Я не удержался и поправил:
– Цвет надежды – голубой.
– Сам ты голубой, – не медля ни секунды, отбрил Сашка.
– Цвет надежды – зеленый, – сообщила подошедшая сзади Марина.
– Надо же, как все разбираются в цветовой геральдике, просто не экспедиция, а рыцари круглого стола. А все же, позвольте взять красную тетрадь: у нее будет меньше шансов потеряться. Опять же, если мы заблудимся в болоте, то будем махать ей, и нас увидят издалека.
– Ну что, нашли что-нибудь? – спросил я Марину.
– Ага. Продавщица ее на скрепки пластиковые скрепляет, – Маринка хихикнула.
– Я надеюсь, она не потащит этот бальный наряд с собой, – сказал Сашка.
– У меня куртка точь-в-точь такая же красная, – Марина ткнула пальцем в тетрадь.
– Прекрасно, значит, ты тоже не потеряешься в болоте. Так, – Сашка посерьезнел. – Все должно документироваться. Каждый наш шаг. Ежедневно будем делать записи в дневник по очереди. Никаких самостоятельных выводов, никаких псевдонаучных спекуляций – только голые факты. Точно, объективно, скрупулезно, вплоть до самых мелких мельчайших мелочей. Настройтесь на сбор информации. Экспедиционный дневник – это наш главный документ, наше основное сокровище. Что бы ни случилось, эта тетрадь должна вернуться на Большую землю.
ночь с 21 на 22 сентября
Мы попали, похоже, в самый клюквенный сезон. К ночи вокзал Новосибирск-Главный начали заполнять группы характерно выглядящих мужчин: теплая не по сезону одежда, сосредоточенное выражение трезвого лица и огромный рюкзак за спиной, в котором угадывались очертания короба высотой в человеческий рост – короба для ягоды. Народ все был как на подбор – крупный, лет 30 – 45, добротно одетый и чрезвычайно, скажем так, решительный. Мы с девушками затерялись в этой толпе, как болонки в своре диких псов. Крошечная станция Кокошино стала на эту ночь воплощением Мекки и Земли обетованной вместе взятых. Билетов на электрички в западном направлении было не достать. Я слышал, как одна из групп сборщиков ягоды всерьез обсуждала вариант: сесть на скорый поезд до Москвы и в нужный момент сорвать стоп-кран. Сашка, уже не в первый раз отправлявшийся по этому маршруту, чувствовал себя, как рыба в воде, и непринужденно делился информацией с этими кошмарными людьми с интеллигентными лицами. В какой-то момент он исчез, и я уже было подумал, что он уехал без нас, но он, все-таки, выскочил, как черт из табакерки, и сообщил:
– Вперед, на пятнадцатый перрон. К барабинскому поезду прицепят дополнительный вагон. Ходу, барышни, ходу! Один вагон прицепят, а не состав, никто не будет уступать вам места…

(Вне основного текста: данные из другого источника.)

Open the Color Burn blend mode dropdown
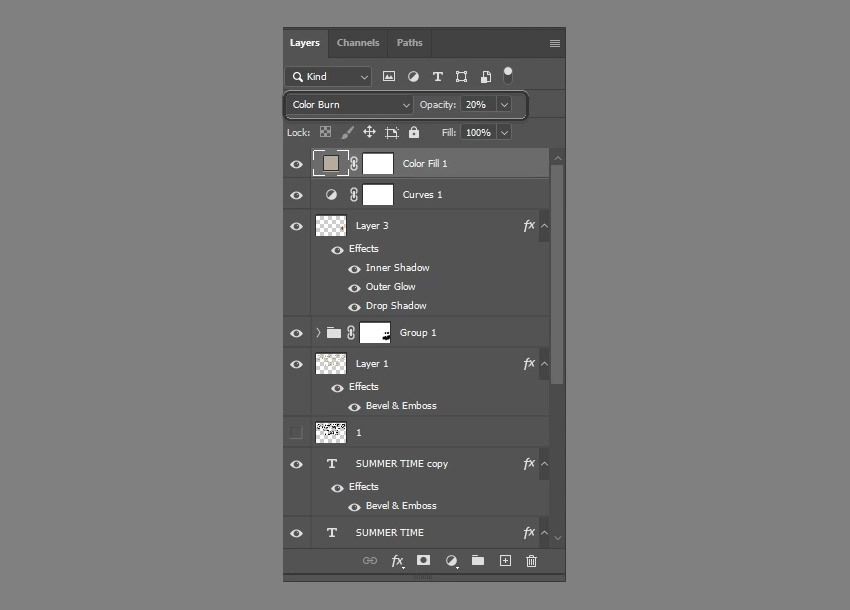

Нужно сказать, что присутствие девушек произвело на охотников за ягодой сильное и неоднозначное впечатление. Когда мы залезли в вагон и все вчетвером уселись на одну боковую скамейку, сборщики оглядели нас озадаченно и без всякой просьбы с нашей стороны убрали из-под наших ног свои огромные рюкзаки. В дороге страшные люди смотрели на девушек испуганно и то и дело умолкали на полуслове, когда в разговоре вылетало матерное словечко. Наконец Елена не выдержала и попросила соседей по вагону не беспокоиться, потому что она по первой специальности – филолог, так что запретных слов для нее не существует. Ее выступление произвело на окружающих совершенно гнетущее впечатление. Все и без того говорили тихо, а теперь и просто стали шептать вполголоса, соединив головы. Я с трудом ловил обрывки разговоров, боясь упустить полезную информацию о месте, куда мы направлялись. Все говорили о том, кто сколько в этом и в прошлом году «нарезал» и «вынес». Мучительно прислушиваясь на протяжении получаса, я понял, наконец, что в этих краях грибы «режут» – как поросят, а клюкву «выносят» – как бедствие.
Стоп-кран нашим попутчикам срывать не пришлось. В Кокошино поезд остановился добровольно, но только на одну минуту. Среди ночи, практически в полной тьме, хаотично разрезаемой лучами редких фонариков, за одну минуту нужно было опустошить вагон, набитый людьми и рюкзаками. Во время высадки я получил две здоровенные шишки и сильно ободрал кисть руки, Сашка же вообще вылетел на насыпь головой вперед. Девочек и рюкзаки, где у нас были в числе прочего, диктофоны и фотоаппараты, удалось сохранить в относительной невредимости.